** Start **

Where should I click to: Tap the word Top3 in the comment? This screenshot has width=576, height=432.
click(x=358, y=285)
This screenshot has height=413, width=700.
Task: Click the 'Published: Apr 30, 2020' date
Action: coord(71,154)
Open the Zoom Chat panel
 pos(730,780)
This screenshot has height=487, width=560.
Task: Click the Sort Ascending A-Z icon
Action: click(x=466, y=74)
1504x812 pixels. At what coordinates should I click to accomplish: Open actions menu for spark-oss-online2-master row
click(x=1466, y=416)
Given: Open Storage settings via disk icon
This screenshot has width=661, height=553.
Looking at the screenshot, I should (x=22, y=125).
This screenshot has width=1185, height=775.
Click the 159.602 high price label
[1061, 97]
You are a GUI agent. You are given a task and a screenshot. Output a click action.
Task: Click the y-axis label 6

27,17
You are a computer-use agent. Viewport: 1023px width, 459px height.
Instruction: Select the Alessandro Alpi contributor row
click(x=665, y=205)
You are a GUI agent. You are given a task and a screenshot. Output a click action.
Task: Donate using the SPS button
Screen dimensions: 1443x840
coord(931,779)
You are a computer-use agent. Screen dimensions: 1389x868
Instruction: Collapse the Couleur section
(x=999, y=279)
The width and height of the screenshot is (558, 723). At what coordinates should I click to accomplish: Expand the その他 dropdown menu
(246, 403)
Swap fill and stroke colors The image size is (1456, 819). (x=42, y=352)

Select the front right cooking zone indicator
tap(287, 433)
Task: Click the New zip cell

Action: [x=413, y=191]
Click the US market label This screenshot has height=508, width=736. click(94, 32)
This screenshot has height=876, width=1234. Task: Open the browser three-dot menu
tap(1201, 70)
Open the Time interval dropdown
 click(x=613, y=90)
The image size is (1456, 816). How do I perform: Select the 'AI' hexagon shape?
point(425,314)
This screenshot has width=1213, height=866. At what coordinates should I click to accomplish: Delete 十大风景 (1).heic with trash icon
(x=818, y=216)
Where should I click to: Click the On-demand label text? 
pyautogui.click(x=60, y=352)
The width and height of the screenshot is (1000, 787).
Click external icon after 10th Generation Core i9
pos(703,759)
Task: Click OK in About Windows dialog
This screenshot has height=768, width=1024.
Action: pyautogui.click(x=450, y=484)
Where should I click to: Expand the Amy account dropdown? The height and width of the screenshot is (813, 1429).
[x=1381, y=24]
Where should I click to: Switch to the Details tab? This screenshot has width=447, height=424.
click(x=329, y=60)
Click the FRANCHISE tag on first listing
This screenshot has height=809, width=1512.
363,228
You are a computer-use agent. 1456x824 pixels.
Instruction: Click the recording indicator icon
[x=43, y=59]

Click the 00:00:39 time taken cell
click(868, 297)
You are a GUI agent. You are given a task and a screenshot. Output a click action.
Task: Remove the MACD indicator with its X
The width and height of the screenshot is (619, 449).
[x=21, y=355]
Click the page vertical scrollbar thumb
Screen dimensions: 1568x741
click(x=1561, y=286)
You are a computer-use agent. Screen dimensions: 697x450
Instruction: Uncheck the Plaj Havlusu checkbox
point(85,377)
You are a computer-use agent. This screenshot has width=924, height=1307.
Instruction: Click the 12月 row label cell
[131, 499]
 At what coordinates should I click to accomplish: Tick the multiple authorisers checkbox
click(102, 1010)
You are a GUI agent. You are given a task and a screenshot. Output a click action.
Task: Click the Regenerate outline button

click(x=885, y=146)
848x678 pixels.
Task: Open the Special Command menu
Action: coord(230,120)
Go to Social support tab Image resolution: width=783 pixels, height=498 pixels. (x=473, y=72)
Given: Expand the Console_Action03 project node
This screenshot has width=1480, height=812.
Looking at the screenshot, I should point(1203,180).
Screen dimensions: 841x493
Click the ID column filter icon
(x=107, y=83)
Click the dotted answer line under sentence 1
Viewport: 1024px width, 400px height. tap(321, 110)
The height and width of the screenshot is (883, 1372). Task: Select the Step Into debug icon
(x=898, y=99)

** End **

__Problem__. Reproduce verbatim the stretch of material from the line containing "You are a computer-use agent. Screen dimensions: 1389x868" through the line containing "click(868, 297)", with both of those lines included and nothing else.

__The output__.
You are a computer-use agent. Screen dimensions: 1389x868
Instruction: Collapse the Couleur section
(x=999, y=279)
The width and height of the screenshot is (558, 723). At what coordinates should I click to accomplish: Expand the その他 dropdown menu
(246, 403)
Swap fill and stroke colors The image size is (1456, 819). (x=42, y=352)

Select the front right cooking zone indicator
tap(287, 433)
Task: Click the New zip cell

Action: [x=413, y=191]
Click the US market label This screenshot has height=508, width=736. click(94, 32)
This screenshot has height=876, width=1234. Task: Open the browser three-dot menu
tap(1201, 70)
Open the Time interval dropdown
 click(x=613, y=90)
The image size is (1456, 816). How do I perform: Select the 'AI' hexagon shape?
point(425,314)
This screenshot has width=1213, height=866. At what coordinates should I click to accomplish: Delete 十大风景 (1).heic with trash icon
(x=818, y=216)
Where should I click to: Click the On-demand label text? 
pyautogui.click(x=60, y=352)
The width and height of the screenshot is (1000, 787).
Click external icon after 10th Generation Core i9
pos(703,759)
Task: Click OK in About Windows dialog
This screenshot has height=768, width=1024.
Action: pyautogui.click(x=450, y=484)
Where should I click to: Expand the Amy account dropdown? The height and width of the screenshot is (813, 1429).
[x=1381, y=24]
Where should I click to: Switch to the Details tab? This screenshot has width=447, height=424.
click(x=329, y=60)
Click the FRANCHISE tag on first listing
This screenshot has height=809, width=1512.
363,228
You are a computer-use agent. 1456x824 pixels.
Instruction: Click the recording indicator icon
[x=43, y=59]

Click the 00:00:39 time taken cell
click(868, 297)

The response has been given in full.